16 Apr 2019

Convolutional Neuron Network (ML)

What is Convolutional Neuron Network?

Convolutional Neural Networks (CNNs) are also known as convnets. These types of deep learning models are widely used in computer vision applications.

In mathematics convolution is an operation on two functions to produce a third function that expresses how the shape of one is modified by the other.

In image processing convolution involves a kernel (small matrix) that is used for operations like blurring, sharpening, edge detection, etc. (Details about convolution in Image Processing)

Densely Connected Layer vs. Concolution Layer

Dense layers learn global patterns in their inputs. For example, densely connected deep learning model trained on the handwritten digit dataset learns patterns on 28 x 28 pixels. This can result it prediction errors for similar inputs, as shown below image.

By contrast, from the below image, we can see convolution layers learn local patterns found in small windows (the dimension of convolution kernel). For the handwritten digits dataset, using this technique results in prediction accuracy above 99%.

How does CNN Works?

The convolution operation

The patterns learned by CNNs are translation invariant. After learning a certain pattern in one part of an input image, a convnet can recognize it anywhere. This makes convnets data efficient when processing images.

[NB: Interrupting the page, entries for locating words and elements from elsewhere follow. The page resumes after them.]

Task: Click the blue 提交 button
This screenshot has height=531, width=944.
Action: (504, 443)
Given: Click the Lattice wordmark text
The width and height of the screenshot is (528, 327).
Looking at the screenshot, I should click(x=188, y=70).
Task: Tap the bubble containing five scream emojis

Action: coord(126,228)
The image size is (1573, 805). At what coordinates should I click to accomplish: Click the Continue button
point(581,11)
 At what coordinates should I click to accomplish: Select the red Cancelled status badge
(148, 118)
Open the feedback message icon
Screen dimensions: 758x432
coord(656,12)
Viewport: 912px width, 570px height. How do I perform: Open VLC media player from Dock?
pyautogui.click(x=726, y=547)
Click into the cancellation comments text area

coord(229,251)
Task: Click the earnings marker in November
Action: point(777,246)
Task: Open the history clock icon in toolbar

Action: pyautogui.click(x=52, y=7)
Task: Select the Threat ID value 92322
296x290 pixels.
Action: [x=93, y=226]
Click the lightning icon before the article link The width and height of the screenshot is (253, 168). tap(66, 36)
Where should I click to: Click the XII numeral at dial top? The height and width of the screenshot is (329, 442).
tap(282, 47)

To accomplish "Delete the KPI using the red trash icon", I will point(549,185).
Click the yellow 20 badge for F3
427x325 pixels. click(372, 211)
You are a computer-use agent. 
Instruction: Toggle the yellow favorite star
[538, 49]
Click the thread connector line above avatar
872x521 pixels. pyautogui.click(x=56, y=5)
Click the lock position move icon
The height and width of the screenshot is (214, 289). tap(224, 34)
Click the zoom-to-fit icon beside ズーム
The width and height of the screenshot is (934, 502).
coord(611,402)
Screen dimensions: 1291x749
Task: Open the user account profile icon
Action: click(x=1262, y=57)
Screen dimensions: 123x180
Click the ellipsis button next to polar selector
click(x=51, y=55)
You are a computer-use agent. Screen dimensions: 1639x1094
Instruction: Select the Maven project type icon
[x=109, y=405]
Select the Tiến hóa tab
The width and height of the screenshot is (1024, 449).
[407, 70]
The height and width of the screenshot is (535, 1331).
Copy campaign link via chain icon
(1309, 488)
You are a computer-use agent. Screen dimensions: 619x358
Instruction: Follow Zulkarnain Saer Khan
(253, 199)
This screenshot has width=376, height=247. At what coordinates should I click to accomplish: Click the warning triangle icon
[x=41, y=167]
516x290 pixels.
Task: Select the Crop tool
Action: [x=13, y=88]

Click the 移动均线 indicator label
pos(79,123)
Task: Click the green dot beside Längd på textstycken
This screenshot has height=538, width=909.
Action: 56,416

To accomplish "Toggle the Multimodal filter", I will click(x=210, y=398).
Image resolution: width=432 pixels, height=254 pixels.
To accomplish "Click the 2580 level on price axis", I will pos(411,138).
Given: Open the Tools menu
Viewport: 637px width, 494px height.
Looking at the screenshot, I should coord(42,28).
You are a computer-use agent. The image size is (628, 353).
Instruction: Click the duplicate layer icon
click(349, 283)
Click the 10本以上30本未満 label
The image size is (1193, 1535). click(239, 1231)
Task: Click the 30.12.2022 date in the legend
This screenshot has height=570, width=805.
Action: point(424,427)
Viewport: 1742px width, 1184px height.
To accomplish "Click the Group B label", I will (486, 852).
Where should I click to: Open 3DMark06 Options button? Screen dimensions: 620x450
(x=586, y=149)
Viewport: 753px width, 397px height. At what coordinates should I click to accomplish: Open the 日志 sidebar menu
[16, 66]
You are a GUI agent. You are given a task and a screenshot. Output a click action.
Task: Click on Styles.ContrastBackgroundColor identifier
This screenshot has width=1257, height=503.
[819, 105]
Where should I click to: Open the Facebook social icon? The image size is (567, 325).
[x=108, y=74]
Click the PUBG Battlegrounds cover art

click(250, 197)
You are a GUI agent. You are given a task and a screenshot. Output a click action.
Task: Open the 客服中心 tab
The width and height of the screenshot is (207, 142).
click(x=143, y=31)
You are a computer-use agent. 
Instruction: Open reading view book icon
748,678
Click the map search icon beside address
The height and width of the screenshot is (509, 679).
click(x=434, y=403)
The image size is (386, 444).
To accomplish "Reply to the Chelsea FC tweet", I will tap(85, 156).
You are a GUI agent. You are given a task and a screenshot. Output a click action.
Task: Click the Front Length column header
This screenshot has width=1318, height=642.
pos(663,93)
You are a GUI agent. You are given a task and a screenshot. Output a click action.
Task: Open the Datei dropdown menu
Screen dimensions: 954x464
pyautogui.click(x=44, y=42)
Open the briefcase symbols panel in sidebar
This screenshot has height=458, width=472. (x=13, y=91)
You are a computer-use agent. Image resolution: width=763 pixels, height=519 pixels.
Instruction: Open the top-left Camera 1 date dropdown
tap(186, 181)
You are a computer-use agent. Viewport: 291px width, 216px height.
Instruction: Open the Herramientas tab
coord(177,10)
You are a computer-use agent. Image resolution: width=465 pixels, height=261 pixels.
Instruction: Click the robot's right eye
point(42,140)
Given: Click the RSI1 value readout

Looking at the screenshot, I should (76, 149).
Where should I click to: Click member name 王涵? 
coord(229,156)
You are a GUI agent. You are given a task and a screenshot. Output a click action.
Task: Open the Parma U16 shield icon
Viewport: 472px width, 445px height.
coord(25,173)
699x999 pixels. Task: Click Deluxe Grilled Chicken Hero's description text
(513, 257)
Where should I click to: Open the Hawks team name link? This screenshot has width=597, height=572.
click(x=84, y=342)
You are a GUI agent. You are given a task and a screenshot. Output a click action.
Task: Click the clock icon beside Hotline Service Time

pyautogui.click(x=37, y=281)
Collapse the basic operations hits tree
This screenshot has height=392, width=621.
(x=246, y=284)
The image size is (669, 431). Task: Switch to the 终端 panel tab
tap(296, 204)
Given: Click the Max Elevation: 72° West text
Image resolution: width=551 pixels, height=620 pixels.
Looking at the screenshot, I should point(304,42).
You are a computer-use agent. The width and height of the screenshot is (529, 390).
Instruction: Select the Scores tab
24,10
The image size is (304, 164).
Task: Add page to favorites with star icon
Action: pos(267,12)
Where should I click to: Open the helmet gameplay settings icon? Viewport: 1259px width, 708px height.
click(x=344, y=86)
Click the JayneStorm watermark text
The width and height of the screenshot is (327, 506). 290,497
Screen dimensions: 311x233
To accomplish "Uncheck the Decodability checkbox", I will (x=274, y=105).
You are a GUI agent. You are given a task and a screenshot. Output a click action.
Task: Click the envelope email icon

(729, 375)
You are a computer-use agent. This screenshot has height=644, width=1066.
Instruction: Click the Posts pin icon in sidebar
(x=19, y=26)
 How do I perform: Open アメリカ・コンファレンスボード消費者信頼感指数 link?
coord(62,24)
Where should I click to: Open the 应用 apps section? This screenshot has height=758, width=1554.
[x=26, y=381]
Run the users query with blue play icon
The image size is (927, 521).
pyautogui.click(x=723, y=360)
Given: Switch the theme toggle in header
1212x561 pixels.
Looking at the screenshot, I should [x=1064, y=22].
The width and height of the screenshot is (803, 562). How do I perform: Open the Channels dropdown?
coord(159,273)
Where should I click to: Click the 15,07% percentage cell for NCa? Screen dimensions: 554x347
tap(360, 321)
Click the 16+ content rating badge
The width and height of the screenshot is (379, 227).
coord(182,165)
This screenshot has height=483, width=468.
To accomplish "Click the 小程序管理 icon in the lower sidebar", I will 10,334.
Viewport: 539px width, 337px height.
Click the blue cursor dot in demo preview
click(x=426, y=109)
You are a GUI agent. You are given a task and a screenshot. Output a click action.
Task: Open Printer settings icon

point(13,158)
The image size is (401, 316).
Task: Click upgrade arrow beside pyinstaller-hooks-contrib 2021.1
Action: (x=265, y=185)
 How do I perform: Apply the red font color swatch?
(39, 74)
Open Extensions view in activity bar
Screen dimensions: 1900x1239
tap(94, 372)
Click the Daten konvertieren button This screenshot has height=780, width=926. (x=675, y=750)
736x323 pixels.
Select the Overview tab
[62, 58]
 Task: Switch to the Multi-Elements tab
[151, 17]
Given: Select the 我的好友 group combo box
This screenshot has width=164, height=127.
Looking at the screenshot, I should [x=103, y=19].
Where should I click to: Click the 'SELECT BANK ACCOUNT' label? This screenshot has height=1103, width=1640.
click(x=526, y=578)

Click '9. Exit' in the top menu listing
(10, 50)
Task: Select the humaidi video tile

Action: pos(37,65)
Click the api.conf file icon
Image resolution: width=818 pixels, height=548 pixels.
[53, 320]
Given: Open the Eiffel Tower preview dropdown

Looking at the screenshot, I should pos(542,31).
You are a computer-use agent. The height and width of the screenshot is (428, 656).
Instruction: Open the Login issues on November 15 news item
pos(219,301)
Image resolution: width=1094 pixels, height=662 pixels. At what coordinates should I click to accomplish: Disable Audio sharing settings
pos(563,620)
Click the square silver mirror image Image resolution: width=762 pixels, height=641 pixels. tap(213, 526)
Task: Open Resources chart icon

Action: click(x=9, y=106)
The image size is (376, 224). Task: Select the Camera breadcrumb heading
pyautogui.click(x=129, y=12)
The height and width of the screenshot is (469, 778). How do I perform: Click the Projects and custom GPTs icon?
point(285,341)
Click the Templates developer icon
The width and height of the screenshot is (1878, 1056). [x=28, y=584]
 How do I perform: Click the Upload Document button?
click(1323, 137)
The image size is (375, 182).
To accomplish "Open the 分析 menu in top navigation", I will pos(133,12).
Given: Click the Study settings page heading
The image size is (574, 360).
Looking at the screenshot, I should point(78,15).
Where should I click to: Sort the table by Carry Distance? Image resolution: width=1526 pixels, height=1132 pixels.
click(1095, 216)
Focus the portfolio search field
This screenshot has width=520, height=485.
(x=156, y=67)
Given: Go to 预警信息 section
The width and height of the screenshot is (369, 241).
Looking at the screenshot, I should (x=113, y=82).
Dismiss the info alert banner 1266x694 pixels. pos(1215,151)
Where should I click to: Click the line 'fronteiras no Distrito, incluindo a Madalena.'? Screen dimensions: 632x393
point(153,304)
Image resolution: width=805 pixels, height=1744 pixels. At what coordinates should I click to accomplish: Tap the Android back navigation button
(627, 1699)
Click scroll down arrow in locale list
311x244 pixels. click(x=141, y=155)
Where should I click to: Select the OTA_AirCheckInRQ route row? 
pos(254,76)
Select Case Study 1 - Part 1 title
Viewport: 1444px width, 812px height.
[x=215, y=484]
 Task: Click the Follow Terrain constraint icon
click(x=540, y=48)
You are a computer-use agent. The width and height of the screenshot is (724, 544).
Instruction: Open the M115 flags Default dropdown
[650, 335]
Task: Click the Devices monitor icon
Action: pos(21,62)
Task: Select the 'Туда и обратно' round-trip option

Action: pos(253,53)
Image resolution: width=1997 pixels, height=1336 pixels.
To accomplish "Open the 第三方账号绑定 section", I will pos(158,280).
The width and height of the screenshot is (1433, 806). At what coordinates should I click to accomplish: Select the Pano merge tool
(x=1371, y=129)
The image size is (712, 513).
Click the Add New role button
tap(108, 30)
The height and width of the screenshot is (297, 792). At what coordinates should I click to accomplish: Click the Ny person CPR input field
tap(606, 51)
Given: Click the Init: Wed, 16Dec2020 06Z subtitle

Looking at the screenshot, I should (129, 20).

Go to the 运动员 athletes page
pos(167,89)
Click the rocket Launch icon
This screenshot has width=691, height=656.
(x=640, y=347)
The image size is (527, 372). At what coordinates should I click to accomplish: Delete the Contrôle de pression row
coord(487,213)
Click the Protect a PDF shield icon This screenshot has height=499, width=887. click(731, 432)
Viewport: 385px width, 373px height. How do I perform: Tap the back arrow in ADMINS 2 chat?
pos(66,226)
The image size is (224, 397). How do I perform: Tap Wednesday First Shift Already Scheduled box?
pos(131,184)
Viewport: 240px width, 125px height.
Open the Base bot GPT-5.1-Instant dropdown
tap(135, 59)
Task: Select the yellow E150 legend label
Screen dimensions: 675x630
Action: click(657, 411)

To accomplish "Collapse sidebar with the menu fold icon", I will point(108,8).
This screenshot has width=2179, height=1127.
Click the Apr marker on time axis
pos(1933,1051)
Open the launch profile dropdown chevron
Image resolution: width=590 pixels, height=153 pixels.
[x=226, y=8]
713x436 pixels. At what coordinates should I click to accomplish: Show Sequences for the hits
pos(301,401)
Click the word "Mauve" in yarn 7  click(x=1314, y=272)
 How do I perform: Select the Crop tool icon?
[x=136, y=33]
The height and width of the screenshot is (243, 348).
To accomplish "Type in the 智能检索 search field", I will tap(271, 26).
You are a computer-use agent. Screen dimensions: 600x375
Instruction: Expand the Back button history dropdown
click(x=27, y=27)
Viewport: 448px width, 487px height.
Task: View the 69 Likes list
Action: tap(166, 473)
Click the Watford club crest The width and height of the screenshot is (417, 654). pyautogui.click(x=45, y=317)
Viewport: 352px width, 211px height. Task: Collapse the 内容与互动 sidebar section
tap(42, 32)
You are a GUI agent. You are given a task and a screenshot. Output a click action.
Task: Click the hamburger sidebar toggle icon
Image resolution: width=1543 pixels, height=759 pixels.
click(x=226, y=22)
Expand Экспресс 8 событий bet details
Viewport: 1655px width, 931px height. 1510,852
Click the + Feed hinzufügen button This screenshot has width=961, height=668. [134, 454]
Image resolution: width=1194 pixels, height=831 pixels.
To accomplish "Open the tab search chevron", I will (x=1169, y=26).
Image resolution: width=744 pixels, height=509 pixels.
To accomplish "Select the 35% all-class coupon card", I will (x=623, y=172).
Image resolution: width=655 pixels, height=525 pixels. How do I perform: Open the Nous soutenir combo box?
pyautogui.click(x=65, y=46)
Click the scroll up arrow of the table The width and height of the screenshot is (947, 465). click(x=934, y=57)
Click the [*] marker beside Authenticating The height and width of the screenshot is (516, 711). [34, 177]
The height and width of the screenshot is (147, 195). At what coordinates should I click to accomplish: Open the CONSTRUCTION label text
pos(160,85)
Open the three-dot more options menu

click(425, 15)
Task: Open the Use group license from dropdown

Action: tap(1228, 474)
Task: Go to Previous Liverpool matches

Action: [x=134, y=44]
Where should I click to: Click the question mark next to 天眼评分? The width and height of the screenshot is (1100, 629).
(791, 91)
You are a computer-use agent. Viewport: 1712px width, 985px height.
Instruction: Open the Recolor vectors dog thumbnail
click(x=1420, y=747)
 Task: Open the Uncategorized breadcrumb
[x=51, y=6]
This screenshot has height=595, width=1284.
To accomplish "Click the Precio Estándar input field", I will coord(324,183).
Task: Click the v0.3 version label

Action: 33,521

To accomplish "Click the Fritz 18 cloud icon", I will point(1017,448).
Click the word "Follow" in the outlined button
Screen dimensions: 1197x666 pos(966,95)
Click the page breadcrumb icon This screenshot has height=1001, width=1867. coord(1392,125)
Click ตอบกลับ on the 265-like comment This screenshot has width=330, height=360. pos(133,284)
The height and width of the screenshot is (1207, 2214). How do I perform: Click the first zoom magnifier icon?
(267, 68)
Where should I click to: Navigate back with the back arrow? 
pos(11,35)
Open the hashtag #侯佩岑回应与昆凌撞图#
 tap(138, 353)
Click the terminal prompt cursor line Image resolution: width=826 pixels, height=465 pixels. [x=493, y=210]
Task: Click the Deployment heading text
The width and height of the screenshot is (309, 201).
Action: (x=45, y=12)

CNNs can learn spatial hierarchies of patterns. A first convolution layer will learn small local patterns such as edges, a second convolution layer will learn larger patterns made of the features of the first layers, and so on. This allows convnets to efficiently learn increasingly complex and abstract visual concepts. The below Image details how this process works

The visual world forms a spatial hierarchy of visual modules:
hyperlocal edges combine into local objects such as eyes or ears,
which combine into high-level concepts such as “cat.”

Convolutions operate on 3D tensor, called feature maps, with two spatial axis (height and width) as well as a depth axis(also called channels axis). For an RGB image, the dimension of the depth axis is 3, because the image has three color channels: red, green, and blue. For a black-and-white picture, like the MNIST digits, the depth is 1 (levels of gray).

Then the convolution operation extracts patches from its input feature map and applies the same transformation to all of these patches, producing an output feature map (aka response map).

In the MNIST example, the first convolution layer takes a feature map of size (28, 28, 1) and outputs a feature map of size (26, 26, 32). It computes 32 filters over its input. Each of these 32 output channels contains a 26 × 26 grid of values, which is a response map of the filter over the input, indicating the response of that filter pattern at different locations in the input. (shown as below image)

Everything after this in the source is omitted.